▶ [PASSAGE PROVIDED]:
· · · · · · ·

Comments of particular interest are noted with ‘*’.
- Key discussion points are the uncertainty of the duration of the coronavirus outbreak, in China and in the rest of the world, and its intensity, and just what level of economic impact it will have. SARS was about 4 months long and affected China’s passenger traffic more than freight. Travel restrictions now being imposed could potentially impact fright traffic more under the coronavirus restrictions.
- Base metal markets generally remain fundamentally tight, notably Cu, Zn, Pb, and are incrementally continuing to tighten. Watch for supply disruption(s), and disruptions to demand. In 2020 there are numerous key labour negotiations at Cu operations in Chile. Supply disruptions such as these, in absence of dramatic (geopolitical) drivers are likely to drive price responses. Chinese ‘travel restrictions’ brought about by the coronavirus epidemic, are likely to disrupt ability to supply and or receive
- ‘Force majeure’ has been raised and is likely to be invoked more in coming months:
· A number of important contractual issues need to be considered by buyers, suppliers, ship operators, charterers and brokers.
§ For example, how safe is the planned load or discharge port?

· · · · · · ·

▶ [DATASET]:

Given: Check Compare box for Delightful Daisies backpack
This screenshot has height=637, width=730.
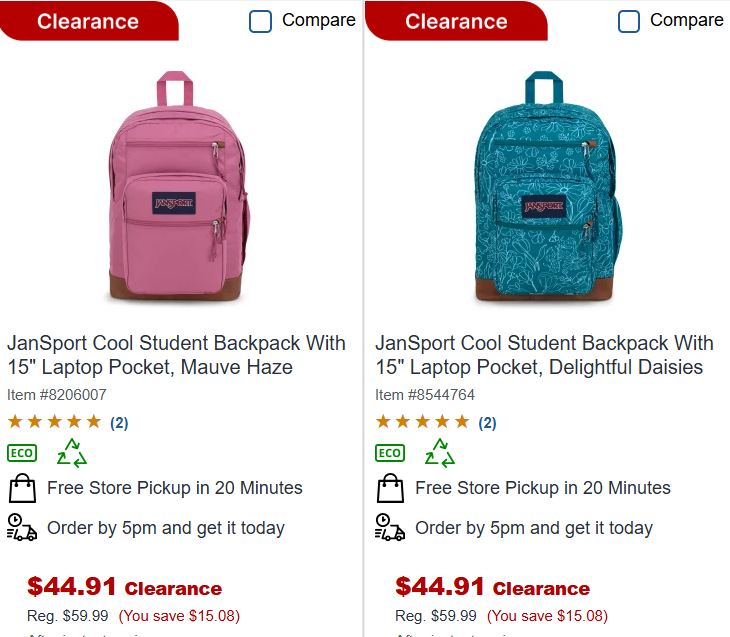Looking at the screenshot, I should pyautogui.click(x=628, y=21).
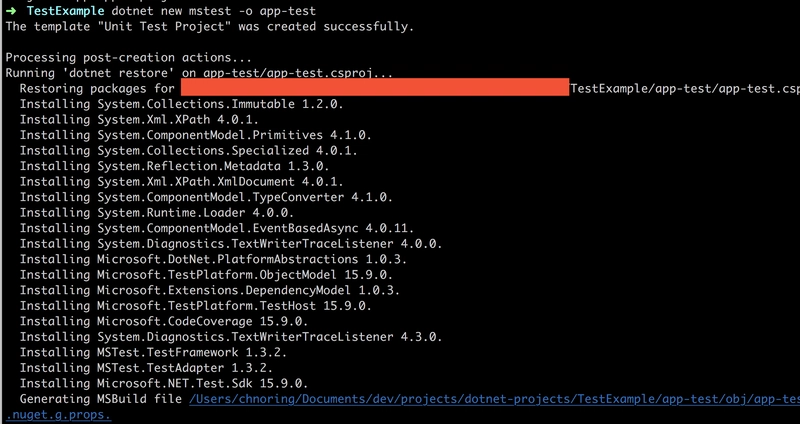Click the Installing System.Collections.Immutable 1.2.0 line
800x424 pixels.
182,104
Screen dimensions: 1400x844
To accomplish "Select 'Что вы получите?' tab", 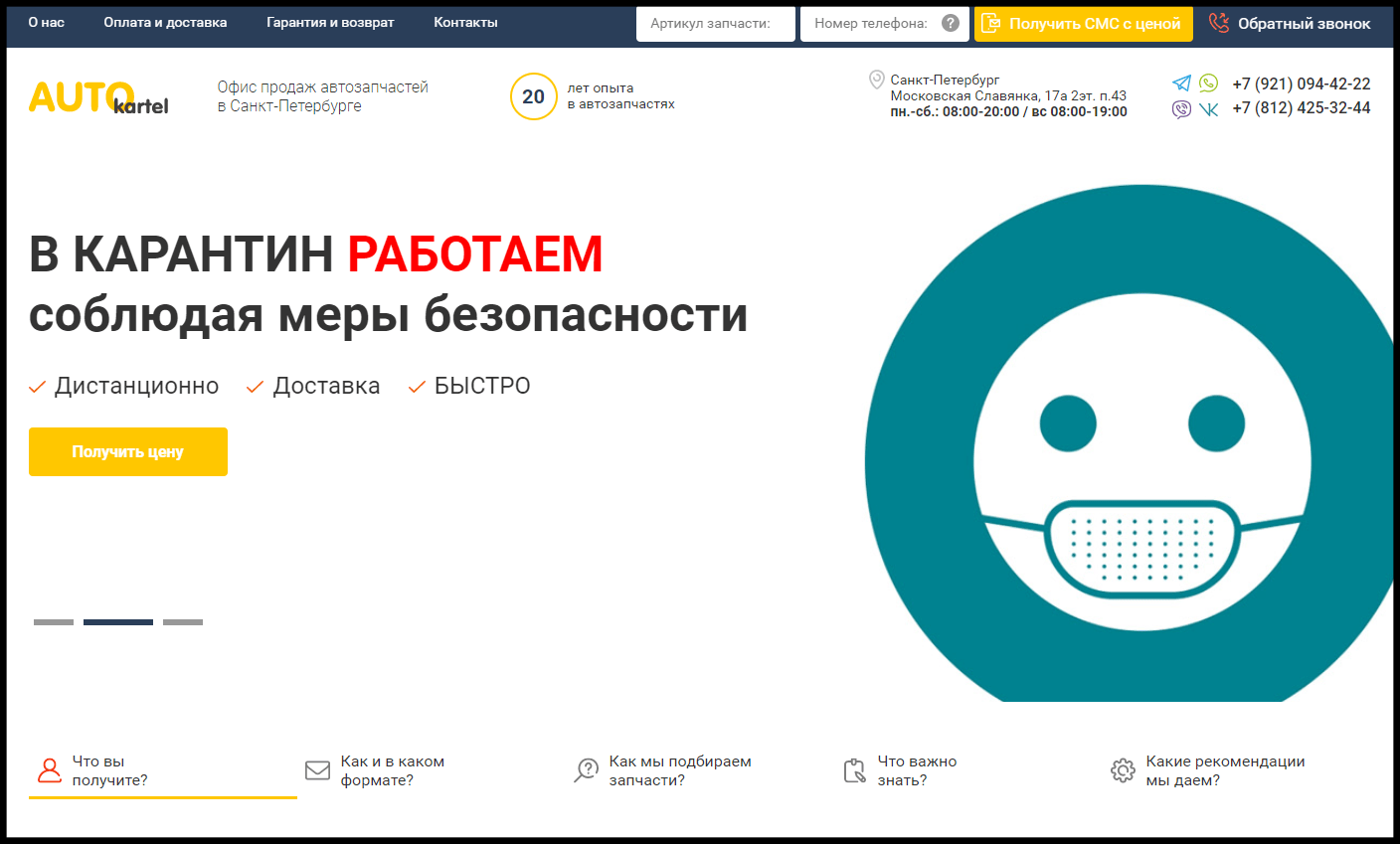I will tap(109, 770).
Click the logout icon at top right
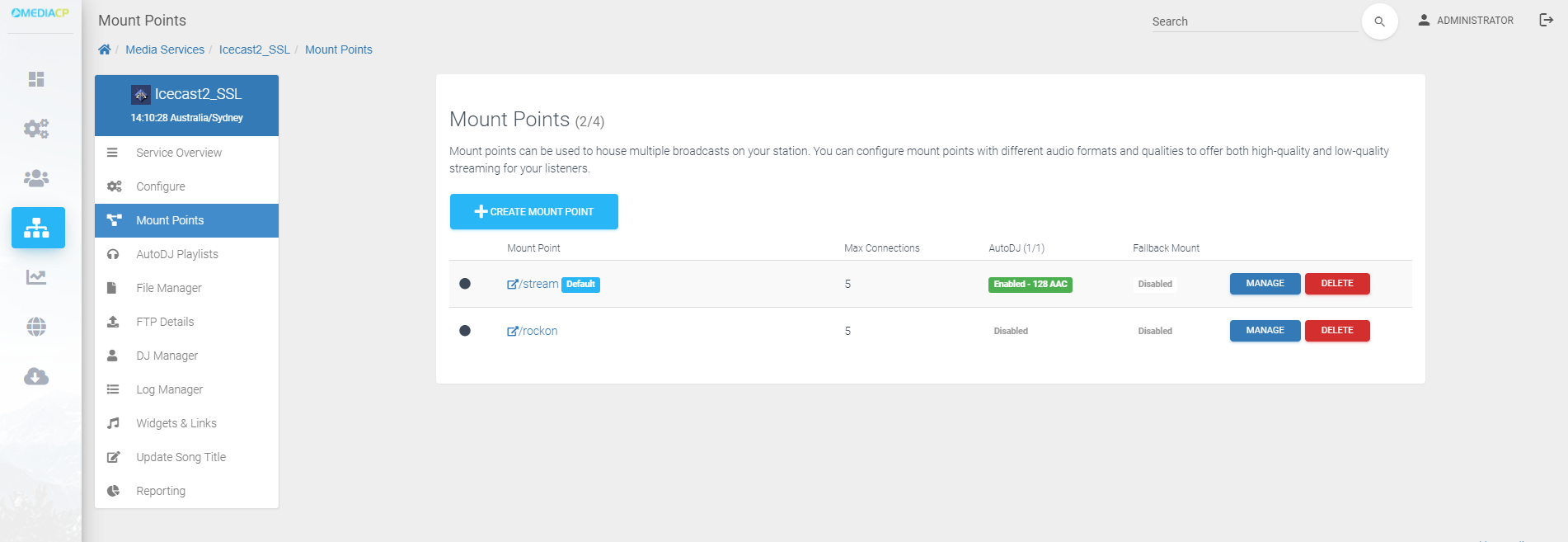The image size is (1568, 542). click(x=1546, y=20)
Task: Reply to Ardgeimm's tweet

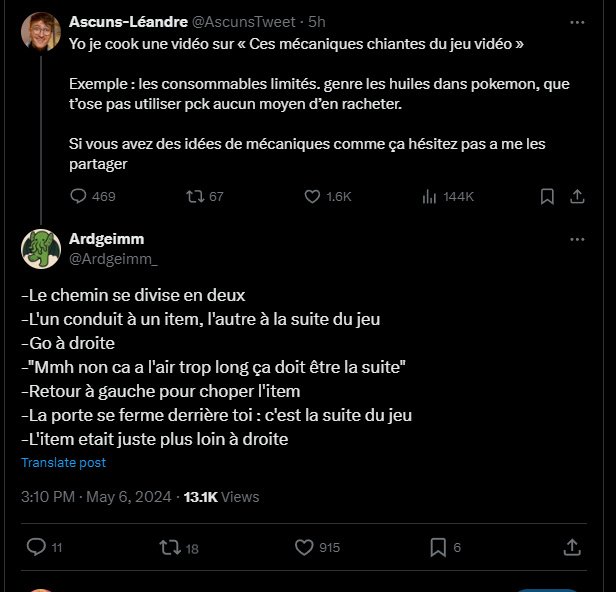Action: 36,547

· · · · · · ·

▶ [PROBLEM 1]:
Answer these questions using the commentary on the coronavirus and base metal markets:
(a) How long did SARS last?
(b) Which three base metals are named as notably tight?
(c) In which country are numerous key labor negotiations at Cu operations expected in 2020?
▶ [PROBLEM 2]:
Summarize the commentary on the coronavirus and base metal markets in two sentences.
▶ [PROBLEM 3]:
Continue the commentary on the coronavirus and base metal markets from where it stops.

▶ [TASK ANSWER 1]:
(a) About 4 months.
(b) Cu, Zn, and Pb.
(c) Chile.

▶ [TASK ANSWER 2]:
The commentary centers on uncertainty over the duration and intensity of the coronavirus outbreak and its economic impact, noting that current travel restrictions could hit freight traffic harder than SARS did, since SARS affected passenger traffic more. It adds that base metal markets such as Cu, Zn, and Pb remain tight, that supply disruptions like Chilean labor negotiations are likely to drive price responses, and that force majeure is likely to be invoked more, raising contractual issues for buyers, suppliers, ship operators, charterers, and brokers.

▶ [TASK ANSWER 3]:
§ A second consideration relates to the quarantine and how that will impact on off-hire, laytime and demurrage.
§ A third consideration is what the declaration of force majeure means in practical terms. Given the recent declaration by the WHO, force majeure provisions are likely to be “increasingly relied upon and invoked by an affected party”. Indeed, the China Council for the Promotion of International Trade (CCPIT) has announced that it will offer “force majeure certificates” to businesses in China affected by the outbreak.
· However, whether a party can successfully invoke force majeure and/or rely on the CCPIT certificates, will depend on the governing law of the contract and the terms of the relevant clause.
o “As a matter of English law, force majeure is a creature of contract,” it says. “Generally, a party who seeks to rely on a force majeure clause bears the burden of demonstrating the following:
§ It could not perform its obligations due to the relevant event.
§ The inability to perform was beyond its control.
§ There were no reasonable steps the party could have taken to avoid the event or its consequences.”
o Examples of circumstances that might require a force majeure are war, strike, riot, piracy and Act of God. A force majeure clause does not, however, excuse a party from its negligence or failure to perform under conditions that are ordinary or expected.
o In the absence of a force majeure clause, parties to a contract are left to the mercy of the narrow common law contract doctrines of “impracticability” and “frustration of purpose,” which rarely result in excuse of performance.